- Born: Christian Henri Louis André Casadesus 26 December 1912 Paris, France
- Died: 6 March 2014 (aged 101) Villeneuve-Saint-Georges, Val-de-Marne, France
- Occupation: Actor
- Years active: 1930–1954
- Father: Henri Casadesus
- Relatives: Gisèle Casadesus (sister)

= Christian Casadesus =

French actor and theatre director (1912–2014)

Christian Henri Louis André Casadesus (26 December 1912 - 6 March 2014) was a French actor and theatre director who worked professionally in both movies and in theater.

==Career==
Casadesus was born in Paris on 26 December 1912. His father, Henri Casadesus, was a musician and composer, and his mother, Marie-Louise Beetz, a harpist. He made his first film appearance in 1930. He studied acting at the CNSAD with Louis Jouvet and gave his debut at the theater in 1937. In 1939 he was drafted into the army during the Phoney War. In 1942, he played Hamlet at the Théâtre Hébertot.

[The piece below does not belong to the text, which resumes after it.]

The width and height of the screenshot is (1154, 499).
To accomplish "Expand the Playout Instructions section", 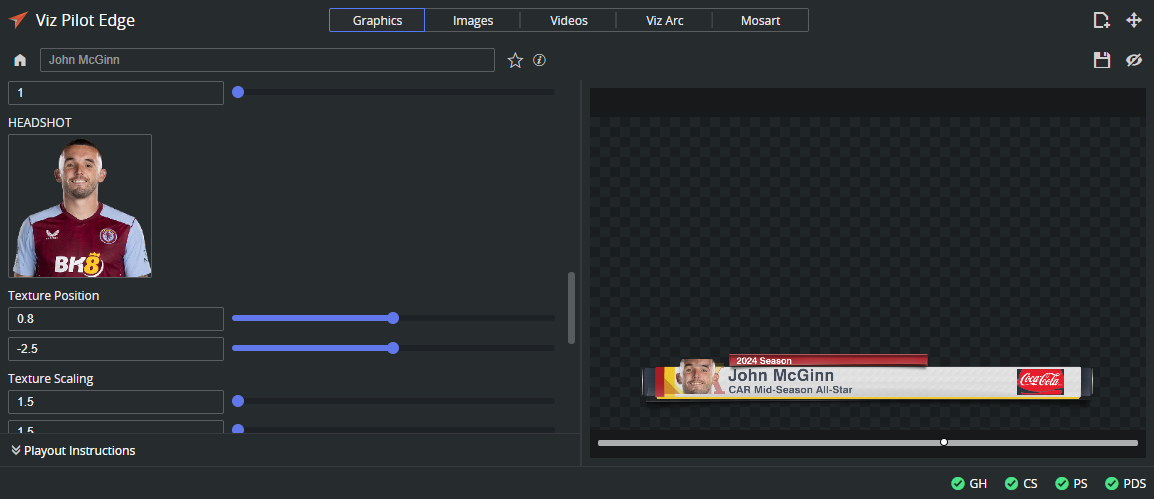I will tap(72, 451).
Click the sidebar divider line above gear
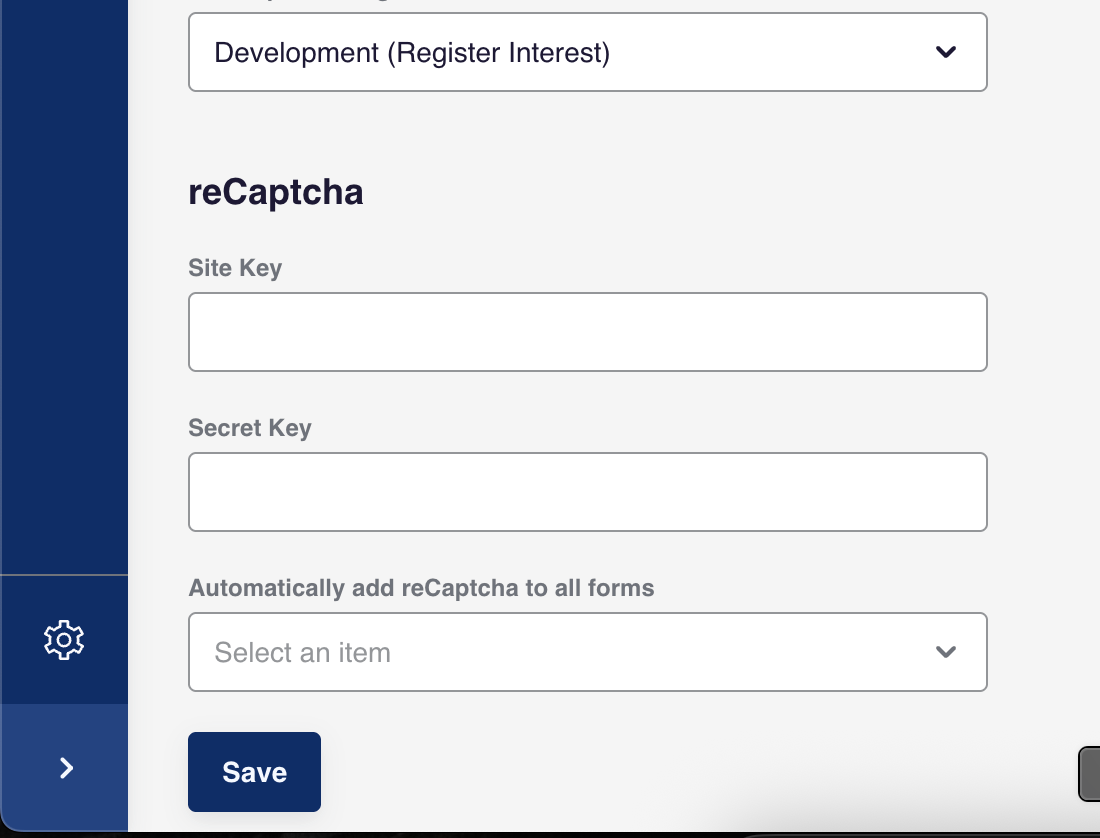The width and height of the screenshot is (1100, 838). 64,575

In 1948, he ran a jazz club with Freddy Chauvelot, the Club Saint-Germain, which staged musicians and singers such as Django Reinhardt, Juliette Gréco, and Boris Vian. Casadesus played Philibert Le Roy in the 1953 film Si Versailles m'était conté de Sacha Guitry, his last film role. From 1954 to 1966, he was the artistic director of the Théâtre de l'Ambigu-Comique. Afterwards, he undertook several missions for the French Ministry of Culture.

He was the brother of the French stage and film actress Gisèle Casadesus (1914–2017), whose eldest son is the conductor Jean-Claude Casadesus. He was briefly married with the singer Micheline Ramette and had a son with her, Frédérick Casadesus, born in 1959.

==Death==
Casadesus died in Villeneuve-Saint-Georges, Val-de-Marne on 6 March 2014, aged 101. His sister, was theatre and film actress Gisèle Casadesus, who died 3 years later in 2017, aged 103.